▶ **Work to be completed**:
Only one portion of the data is to be written out: from the line bearing "Click the Документ № input field" through the line bearing "Task: Open the clipboard report icon". Write it exactly as it appears.

▶ **Task data**:
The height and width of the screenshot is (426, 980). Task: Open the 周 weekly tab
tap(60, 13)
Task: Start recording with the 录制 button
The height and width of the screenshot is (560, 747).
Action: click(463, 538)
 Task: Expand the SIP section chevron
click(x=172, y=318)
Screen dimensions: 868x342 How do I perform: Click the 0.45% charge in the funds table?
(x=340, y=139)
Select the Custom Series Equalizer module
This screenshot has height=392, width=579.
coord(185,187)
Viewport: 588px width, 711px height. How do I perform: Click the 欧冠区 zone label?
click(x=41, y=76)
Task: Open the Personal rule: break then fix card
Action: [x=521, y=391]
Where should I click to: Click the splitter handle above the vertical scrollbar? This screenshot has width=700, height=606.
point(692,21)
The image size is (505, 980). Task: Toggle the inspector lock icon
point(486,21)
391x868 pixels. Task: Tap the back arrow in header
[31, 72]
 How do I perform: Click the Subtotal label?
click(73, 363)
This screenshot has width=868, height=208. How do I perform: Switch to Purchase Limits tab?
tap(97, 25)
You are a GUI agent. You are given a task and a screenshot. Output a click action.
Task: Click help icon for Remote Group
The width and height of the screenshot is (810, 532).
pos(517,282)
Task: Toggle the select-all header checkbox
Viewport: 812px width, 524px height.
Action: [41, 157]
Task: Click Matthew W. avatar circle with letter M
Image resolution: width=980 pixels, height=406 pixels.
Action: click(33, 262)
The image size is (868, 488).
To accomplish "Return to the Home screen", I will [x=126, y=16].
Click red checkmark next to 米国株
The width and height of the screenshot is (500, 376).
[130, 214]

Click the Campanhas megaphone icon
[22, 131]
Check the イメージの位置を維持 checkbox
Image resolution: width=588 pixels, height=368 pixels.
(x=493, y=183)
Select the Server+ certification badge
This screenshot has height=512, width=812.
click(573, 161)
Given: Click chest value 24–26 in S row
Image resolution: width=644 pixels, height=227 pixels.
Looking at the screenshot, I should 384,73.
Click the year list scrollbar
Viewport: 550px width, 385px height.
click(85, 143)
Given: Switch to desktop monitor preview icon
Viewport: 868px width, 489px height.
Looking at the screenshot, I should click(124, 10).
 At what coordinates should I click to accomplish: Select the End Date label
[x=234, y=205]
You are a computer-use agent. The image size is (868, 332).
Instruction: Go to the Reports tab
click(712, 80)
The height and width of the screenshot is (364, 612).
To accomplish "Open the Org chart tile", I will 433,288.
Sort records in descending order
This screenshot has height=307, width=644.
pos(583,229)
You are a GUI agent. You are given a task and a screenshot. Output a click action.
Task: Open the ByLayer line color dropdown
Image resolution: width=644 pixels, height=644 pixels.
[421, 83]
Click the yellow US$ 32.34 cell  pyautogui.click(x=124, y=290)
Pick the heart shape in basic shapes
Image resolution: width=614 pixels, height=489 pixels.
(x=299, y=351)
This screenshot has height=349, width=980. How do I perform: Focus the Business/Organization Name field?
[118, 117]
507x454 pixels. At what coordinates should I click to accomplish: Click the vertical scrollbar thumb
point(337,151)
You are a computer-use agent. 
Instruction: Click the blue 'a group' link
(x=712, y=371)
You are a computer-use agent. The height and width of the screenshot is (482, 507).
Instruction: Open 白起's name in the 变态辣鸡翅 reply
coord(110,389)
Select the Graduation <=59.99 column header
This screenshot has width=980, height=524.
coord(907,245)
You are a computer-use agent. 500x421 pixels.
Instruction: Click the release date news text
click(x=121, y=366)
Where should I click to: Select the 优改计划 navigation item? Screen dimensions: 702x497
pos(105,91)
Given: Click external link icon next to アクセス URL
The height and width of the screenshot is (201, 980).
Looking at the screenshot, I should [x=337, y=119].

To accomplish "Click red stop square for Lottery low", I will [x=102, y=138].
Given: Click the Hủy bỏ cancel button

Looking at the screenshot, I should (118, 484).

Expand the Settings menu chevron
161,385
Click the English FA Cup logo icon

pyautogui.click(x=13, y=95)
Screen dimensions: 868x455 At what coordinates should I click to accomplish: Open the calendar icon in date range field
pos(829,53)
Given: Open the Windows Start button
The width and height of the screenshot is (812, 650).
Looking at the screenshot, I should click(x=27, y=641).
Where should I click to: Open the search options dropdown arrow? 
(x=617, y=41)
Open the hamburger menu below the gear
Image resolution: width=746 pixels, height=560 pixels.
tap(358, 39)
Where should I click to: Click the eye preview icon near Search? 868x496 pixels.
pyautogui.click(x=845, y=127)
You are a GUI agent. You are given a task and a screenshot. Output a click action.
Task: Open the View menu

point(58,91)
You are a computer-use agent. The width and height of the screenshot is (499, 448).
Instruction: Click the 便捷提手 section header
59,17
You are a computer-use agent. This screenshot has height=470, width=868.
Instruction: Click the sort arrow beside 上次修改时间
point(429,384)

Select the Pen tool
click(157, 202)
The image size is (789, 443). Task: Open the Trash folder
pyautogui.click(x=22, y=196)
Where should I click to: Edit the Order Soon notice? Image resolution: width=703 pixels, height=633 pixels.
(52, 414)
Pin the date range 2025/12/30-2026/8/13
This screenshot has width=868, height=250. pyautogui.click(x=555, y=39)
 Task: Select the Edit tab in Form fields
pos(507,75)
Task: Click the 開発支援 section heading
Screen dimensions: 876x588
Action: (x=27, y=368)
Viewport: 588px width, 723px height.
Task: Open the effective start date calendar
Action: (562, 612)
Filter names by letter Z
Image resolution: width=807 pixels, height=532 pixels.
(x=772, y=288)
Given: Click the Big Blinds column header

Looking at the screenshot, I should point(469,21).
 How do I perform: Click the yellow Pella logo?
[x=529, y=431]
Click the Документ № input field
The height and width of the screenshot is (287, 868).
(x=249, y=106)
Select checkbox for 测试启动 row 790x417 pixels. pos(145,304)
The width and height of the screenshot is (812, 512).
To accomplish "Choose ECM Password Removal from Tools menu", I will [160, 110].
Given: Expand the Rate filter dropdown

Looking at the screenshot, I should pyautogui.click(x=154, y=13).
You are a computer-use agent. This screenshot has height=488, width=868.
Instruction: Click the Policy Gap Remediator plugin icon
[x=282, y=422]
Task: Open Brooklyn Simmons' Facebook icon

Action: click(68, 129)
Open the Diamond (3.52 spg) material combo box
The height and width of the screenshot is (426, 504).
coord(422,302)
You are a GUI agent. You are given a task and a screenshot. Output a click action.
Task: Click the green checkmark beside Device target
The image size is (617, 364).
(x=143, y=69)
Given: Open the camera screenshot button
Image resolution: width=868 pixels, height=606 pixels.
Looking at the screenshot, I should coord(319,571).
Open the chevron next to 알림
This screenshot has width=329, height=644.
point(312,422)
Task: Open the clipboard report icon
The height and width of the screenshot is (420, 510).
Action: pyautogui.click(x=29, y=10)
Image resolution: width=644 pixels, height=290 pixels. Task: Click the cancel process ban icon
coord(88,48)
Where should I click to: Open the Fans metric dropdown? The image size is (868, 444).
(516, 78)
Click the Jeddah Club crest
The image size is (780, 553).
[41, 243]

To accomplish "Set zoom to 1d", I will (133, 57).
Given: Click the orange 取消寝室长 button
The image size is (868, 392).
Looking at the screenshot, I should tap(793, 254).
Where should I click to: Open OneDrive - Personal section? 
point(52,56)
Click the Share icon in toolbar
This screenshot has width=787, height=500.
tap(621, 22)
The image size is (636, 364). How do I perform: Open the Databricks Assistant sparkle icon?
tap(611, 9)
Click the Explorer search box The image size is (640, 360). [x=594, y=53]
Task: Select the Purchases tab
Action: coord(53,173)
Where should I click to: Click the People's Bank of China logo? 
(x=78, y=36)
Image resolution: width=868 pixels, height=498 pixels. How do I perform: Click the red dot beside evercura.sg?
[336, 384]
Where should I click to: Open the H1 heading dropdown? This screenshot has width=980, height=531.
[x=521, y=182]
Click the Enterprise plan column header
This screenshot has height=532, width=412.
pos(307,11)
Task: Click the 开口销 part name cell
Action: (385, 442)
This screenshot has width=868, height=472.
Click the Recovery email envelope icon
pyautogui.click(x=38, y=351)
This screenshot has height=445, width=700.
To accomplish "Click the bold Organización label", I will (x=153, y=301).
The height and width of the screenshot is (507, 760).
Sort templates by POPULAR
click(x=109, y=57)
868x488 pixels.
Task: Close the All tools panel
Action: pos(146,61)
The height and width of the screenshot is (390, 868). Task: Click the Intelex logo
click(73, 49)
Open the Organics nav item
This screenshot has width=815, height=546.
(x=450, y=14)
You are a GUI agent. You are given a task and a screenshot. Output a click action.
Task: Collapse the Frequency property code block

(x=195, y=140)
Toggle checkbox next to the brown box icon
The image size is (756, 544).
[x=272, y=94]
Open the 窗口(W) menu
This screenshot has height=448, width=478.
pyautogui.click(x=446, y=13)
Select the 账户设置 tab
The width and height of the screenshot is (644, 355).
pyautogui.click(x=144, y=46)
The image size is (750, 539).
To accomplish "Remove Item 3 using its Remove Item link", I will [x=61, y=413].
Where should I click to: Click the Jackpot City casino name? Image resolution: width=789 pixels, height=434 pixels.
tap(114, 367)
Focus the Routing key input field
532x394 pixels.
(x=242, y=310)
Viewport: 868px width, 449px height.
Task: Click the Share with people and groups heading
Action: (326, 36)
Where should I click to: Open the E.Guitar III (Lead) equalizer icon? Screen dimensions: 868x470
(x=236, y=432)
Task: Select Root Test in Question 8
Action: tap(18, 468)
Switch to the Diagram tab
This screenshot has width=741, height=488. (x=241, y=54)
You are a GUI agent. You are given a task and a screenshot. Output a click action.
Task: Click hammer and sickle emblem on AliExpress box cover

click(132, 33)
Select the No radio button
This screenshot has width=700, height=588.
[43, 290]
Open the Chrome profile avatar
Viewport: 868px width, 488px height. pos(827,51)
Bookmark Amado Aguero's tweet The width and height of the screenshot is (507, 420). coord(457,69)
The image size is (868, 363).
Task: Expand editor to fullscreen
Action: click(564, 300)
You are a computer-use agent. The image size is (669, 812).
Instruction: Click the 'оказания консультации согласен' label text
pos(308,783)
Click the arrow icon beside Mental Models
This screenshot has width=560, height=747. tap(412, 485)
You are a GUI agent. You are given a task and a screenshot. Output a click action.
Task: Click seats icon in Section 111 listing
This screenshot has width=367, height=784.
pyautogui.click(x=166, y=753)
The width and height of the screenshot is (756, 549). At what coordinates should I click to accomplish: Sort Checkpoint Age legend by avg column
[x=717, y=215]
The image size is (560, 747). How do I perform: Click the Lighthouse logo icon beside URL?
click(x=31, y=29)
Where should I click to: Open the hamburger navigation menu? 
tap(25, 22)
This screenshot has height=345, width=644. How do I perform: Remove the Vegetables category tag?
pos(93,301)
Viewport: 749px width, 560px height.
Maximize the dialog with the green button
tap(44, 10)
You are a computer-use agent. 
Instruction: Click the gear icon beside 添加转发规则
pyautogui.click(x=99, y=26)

▶ **Answer to the problem**:
Click the Документ № input field
The height and width of the screenshot is (287, 868).
(x=249, y=106)
Select checkbox for 测试启动 row 790x417 pixels. pos(145,304)
The width and height of the screenshot is (812, 512).
To accomplish "Choose ECM Password Removal from Tools menu", I will [160, 110].
Given: Expand the Rate filter dropdown

Looking at the screenshot, I should pyautogui.click(x=154, y=13).
You are a computer-use agent. This screenshot has height=488, width=868.
Instruction: Click the Policy Gap Remediator plugin icon
[x=282, y=422]
Task: Open Brooklyn Simmons' Facebook icon

Action: click(68, 129)
Open the Diamond (3.52 spg) material combo box
The height and width of the screenshot is (426, 504).
coord(422,302)
You are a GUI agent. You are given a task and a screenshot. Output a click action.
Task: Click the green checkmark beside Device target
The image size is (617, 364).
(x=143, y=69)
Given: Open the camera screenshot button
Image resolution: width=868 pixels, height=606 pixels.
Looking at the screenshot, I should coord(319,571).
Open the chevron next to 알림
This screenshot has width=329, height=644.
point(312,422)
Task: Open the clipboard report icon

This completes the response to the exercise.